══ TASK INPUTS ══

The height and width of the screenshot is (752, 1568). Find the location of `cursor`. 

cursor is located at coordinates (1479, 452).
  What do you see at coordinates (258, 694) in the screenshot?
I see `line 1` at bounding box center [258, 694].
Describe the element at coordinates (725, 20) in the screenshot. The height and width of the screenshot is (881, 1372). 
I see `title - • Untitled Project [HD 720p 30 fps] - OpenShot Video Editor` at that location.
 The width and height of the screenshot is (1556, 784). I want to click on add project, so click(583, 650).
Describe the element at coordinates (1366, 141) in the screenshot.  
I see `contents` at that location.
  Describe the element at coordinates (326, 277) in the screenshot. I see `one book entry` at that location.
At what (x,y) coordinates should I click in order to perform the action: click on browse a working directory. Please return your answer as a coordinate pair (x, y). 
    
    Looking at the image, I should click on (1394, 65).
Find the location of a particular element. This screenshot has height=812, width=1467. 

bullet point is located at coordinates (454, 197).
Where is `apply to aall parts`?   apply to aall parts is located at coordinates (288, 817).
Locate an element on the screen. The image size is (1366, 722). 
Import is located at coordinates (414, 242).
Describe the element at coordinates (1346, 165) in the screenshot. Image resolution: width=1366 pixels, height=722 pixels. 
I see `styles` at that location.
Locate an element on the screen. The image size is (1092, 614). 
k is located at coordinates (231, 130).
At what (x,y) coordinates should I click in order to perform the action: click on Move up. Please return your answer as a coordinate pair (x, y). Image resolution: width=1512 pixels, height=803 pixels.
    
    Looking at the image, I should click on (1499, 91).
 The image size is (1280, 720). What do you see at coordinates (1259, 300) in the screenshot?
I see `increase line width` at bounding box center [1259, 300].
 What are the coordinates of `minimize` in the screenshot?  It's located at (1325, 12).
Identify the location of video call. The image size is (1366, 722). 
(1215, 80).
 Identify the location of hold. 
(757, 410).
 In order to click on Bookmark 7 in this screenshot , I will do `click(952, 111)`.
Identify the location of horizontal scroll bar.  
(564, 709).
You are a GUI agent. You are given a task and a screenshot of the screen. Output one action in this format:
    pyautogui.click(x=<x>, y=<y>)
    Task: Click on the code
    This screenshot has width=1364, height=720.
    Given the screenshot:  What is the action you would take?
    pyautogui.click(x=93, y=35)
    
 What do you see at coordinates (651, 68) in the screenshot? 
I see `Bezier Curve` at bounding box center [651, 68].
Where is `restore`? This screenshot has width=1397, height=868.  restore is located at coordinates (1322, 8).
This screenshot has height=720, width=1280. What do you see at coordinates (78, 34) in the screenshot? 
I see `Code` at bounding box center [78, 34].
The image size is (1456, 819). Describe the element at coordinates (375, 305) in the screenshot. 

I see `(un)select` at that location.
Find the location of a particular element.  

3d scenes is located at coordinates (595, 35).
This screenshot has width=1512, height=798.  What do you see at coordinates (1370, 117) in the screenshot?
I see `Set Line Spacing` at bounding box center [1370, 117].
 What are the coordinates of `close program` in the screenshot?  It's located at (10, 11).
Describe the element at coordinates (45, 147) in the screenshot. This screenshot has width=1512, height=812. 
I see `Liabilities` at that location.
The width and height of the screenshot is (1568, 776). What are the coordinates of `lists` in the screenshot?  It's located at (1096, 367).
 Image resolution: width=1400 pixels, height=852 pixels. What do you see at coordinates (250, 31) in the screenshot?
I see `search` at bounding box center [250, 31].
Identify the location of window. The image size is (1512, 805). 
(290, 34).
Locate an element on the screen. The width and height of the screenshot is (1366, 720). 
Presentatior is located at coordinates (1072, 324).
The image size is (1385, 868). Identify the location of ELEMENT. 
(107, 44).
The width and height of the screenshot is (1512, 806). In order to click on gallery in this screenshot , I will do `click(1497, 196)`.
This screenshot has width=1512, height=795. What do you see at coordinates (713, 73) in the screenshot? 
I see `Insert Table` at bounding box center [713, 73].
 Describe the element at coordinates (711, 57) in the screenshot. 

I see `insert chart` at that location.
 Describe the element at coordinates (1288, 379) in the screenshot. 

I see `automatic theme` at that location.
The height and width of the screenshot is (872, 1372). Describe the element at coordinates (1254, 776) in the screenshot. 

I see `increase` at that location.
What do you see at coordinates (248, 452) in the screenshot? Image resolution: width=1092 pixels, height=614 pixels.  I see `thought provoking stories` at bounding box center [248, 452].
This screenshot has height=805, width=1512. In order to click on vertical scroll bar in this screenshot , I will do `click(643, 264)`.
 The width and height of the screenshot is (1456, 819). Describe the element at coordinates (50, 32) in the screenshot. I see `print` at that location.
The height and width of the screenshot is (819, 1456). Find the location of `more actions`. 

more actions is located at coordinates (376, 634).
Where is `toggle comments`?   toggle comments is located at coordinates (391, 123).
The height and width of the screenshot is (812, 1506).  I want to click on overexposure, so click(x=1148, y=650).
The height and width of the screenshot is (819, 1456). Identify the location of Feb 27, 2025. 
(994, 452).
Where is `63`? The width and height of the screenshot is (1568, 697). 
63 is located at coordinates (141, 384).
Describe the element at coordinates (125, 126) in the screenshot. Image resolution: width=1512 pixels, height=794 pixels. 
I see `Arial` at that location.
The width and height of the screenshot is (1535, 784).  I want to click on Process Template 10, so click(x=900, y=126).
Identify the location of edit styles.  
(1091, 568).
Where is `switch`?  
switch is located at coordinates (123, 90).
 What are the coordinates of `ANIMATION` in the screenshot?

═══

▸ DIRECTIVE
Output the records starting with the line that contains "The width and height of the screenshot is (1535, 784)." and going on through the line that contains "switch is located at coordinates (123, 90)." as a two-column CSV with the columns input and output, one row per record. Put each value in a quoted field and replace any line breaks with spaces.

▸ SOLUTION FOR THIS PROBLEM
input,output
"The width and height of the screenshot is (1535, 784).","I want to click on Process Template 10, so click(x=900, y=126)."
"Identify the location of edit styles.","(1091, 568)."
"Where is `switch`?","switch is located at coordinates (123, 90)."